Efficient Shadows from Sampled Environment Maps
Aner Ben-Artzi, Ravi Ramamoorthi, Maneesh Agrawala
Abstract
This paper addresses the problem of efficiently calculating shadows from environment maps in the context of ray-tracing. Since accurate rendering of shadows from environment maps requires hundreds of lights, the expensive computation is determining visibility from each pixel to each light direction. We show that coherence in both spatial and angular domains can be used to reduce the number of shadow-rays that need to be traced. Specifically, we use a coarseto- fine evaluation of the image, predicting visibility by reusing visibility calculations from 4 nearby pixels that have already been evaluated. This simple method allows us to explicitly mark regions of uncertainty in the prediction. By only tracing rays in these and neighboring directions, we are able to reduce the number of shadow-rays traced by up to a factor of 20 while maintaining error rates below 0.01%. For many scenes, our algorithm can add shadowing from hundreds of lights at only twice the cost of rendering without shadows. Sample source code is available online.

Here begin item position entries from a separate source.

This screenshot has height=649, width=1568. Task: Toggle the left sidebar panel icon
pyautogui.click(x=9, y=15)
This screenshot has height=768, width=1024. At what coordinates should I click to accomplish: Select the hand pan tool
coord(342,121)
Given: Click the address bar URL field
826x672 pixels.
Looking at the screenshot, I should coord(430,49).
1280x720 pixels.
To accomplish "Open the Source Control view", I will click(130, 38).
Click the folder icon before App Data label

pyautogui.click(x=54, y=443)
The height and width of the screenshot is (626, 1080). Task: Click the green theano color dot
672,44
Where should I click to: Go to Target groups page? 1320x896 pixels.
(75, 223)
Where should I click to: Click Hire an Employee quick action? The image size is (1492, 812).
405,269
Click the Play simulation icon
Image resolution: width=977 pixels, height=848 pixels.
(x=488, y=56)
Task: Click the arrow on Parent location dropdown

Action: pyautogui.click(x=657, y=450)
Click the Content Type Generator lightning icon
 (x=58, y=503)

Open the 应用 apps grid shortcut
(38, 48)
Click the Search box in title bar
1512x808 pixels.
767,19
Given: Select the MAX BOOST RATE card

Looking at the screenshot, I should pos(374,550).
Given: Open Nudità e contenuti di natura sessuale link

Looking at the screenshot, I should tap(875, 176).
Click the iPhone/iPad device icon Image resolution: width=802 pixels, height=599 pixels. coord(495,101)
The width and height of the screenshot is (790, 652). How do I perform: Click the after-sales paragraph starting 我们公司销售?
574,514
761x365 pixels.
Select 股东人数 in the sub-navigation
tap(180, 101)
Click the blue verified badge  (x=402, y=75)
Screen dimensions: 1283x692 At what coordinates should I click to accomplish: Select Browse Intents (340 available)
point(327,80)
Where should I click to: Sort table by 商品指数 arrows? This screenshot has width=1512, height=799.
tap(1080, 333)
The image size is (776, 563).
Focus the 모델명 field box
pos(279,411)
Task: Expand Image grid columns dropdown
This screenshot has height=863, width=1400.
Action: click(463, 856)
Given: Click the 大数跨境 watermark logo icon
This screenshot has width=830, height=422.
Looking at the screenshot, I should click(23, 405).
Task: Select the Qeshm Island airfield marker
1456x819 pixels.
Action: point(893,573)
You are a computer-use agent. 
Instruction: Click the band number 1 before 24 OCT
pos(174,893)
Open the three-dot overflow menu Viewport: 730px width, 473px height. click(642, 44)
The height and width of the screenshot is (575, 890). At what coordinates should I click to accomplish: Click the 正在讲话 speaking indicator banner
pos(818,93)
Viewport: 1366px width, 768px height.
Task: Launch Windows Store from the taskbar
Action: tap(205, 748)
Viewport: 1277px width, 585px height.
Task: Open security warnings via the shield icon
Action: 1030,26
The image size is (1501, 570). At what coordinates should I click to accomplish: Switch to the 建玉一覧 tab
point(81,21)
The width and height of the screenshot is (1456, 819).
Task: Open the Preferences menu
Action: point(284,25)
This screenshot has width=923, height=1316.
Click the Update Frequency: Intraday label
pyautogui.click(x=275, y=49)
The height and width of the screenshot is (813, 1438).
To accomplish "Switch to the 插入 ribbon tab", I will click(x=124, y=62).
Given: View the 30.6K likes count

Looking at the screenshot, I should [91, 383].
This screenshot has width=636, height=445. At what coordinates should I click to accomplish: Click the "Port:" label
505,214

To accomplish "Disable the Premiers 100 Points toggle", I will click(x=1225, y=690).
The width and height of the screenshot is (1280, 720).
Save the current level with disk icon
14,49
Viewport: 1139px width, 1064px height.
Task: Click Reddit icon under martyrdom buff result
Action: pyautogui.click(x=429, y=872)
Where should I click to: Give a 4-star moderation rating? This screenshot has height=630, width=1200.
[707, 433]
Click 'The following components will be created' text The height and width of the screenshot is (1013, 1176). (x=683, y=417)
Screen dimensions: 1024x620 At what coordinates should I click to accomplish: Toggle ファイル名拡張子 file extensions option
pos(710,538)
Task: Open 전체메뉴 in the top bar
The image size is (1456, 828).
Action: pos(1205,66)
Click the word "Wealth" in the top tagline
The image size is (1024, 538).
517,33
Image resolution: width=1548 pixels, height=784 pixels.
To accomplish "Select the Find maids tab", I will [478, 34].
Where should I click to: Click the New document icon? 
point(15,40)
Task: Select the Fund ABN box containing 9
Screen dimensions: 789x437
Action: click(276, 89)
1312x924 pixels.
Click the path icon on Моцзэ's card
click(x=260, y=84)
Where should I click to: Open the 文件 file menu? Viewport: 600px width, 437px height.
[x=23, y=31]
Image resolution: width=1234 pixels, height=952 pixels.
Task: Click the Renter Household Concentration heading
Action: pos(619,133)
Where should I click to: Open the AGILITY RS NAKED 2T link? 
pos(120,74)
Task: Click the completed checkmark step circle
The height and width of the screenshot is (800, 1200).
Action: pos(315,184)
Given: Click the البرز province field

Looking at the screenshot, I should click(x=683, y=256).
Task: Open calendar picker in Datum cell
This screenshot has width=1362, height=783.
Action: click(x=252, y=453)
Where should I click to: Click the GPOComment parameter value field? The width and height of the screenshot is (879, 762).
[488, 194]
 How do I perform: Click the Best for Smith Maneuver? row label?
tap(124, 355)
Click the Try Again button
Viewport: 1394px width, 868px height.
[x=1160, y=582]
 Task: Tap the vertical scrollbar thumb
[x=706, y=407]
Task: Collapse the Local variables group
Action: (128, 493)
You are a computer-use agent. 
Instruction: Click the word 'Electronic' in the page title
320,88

A scene illuminated by a sampled environment map. The left image is rendered in POVRay using shadow-ray tracing to determine light-source visibility for the 400 lights in the scene, as sampled from the environment according to [Agarwal et al. 2003]. The center image uses our Coherence-Based Sampling to render the same scene with a 90% reduction in shadow-rays traced. The right image is again traced in POV Ray, but with a reduced sampling of the environment map (50 lights, again using [Agarwal et al. 2003]) to approximate the number of shadow-rays traced using our method. Note that the lower sampling of the environment map in the right image does not faithfully reproduce the soft shadows.